• [Compito 1] Riscrivi in forma più breve il paragrafo del brano sulla carovana solidale per Lublino che comincia con «Prima lei, poi Paolo». Mantieni i fatti principali.
• [Compito 2] Per favore, prosegui il brano sulla carovana solidale per Lublino a partire dall'ultima frase riportata.

Prima lei, poi Paolo, poi un altro e un’altra ancora: ogni settimana, a turno, uno dei ragazzi parte su un furgoncino carico di medicine e generi alimentari alla volta della casa di Suor Monika, che insieme a due sorelle dehoniane è il braccio e l’anima della Caritas di Lublino. Si parte carichi – di cose – e si torna carichi – di vite umane –, come migliaia di furgoncini hanno fatto dall’inizio dell’emergenza e stanno continuando a fare in quella che è la carovana di solidarietà più commovente che il cuore dell’Europa abbia visto sfilare dai tempi della Seconda guerra mondiale. Quel che è tutto speciale, di questa piccola catena del bene, è che i ragazzi l’hanno voluta, i ragazzi la rendono possibile, i ragazzi realizzano i progetti di accoglienza per chi arriva in Italia.

«Abbiamo iniziato da un piano editoriale – spiega Marta, 23 anni, che insieme a Gaia gestisce anche la comunicazione per la Realmonte –: volevamo arrivare ai giovani e ai giovanissimi, lo strumento da utilizzare erano chiaramente i social, in particolare Instagram». L’idea delle ragazze è subito quella di usare le 'storie', la modalità più popolare legata a questo social network, per attirare l’attenzione dei coetanei. «E così è stato: nel giro di qualche giorno abbiamo cominciato a ricevere le manifestazioni d’interesse di diversi liceali».

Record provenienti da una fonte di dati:

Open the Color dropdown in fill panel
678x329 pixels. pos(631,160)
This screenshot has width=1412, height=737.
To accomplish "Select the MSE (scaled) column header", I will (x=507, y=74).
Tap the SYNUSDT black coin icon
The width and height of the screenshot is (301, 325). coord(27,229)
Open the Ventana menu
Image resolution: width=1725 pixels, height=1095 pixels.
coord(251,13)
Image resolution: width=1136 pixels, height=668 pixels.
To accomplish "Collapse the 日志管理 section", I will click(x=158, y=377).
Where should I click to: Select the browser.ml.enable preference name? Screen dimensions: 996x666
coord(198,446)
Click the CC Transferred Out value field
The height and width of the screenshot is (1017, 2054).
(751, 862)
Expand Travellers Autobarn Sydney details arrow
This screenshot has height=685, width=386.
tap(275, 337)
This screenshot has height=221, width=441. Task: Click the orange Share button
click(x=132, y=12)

• [Risposta scritta 1] Ogni settimana, a turno, uno dei ragazzi porta con un furgoncino medicine e generi alimentari a Suor Monika, che con due sorelle dehoniane guida la Caritas di Lublino. All'andata il furgoncino è carico di cose, al ritorno di persone. Lo stesso hanno fatto migliaia di furgoncini dall'inizio dell'emergenza, nella carovana di solidarietà più commovente vista nel cuore dell'Europa dai tempi della Seconda guerra mondiale. La particolarità di questa iniziativa è che sono i ragazzi ad averla voluta e a renderla possibile. Sono loro anche a realizzare i progetti di accoglienza per chi arriva in Italia.

• [Risposta scritta 2]
Gli studenti universitari, allora, hanno levato le tende dall’ateneo e le hanno piazzate nelle aule dei licei, per illustrare il loro progetto. Prima il Virgilio, poi il Parini: «Pensavamo di incontrare un clima tiepido, fatta eccezione per la buona volontà di alcuni – racconta Gaia – . In fondo a un ragazzo di 15 anni cosa può interessare della guerra? E invece no, nelle classi trovavamo entusiasmo, voglia di partecipare». In base alle richieste della Caritas polacca si è stilata una lista di beni da raccogliere: il passaparola sui social, a sua volta innescato dai liceali, ne ha entusiasmati altri.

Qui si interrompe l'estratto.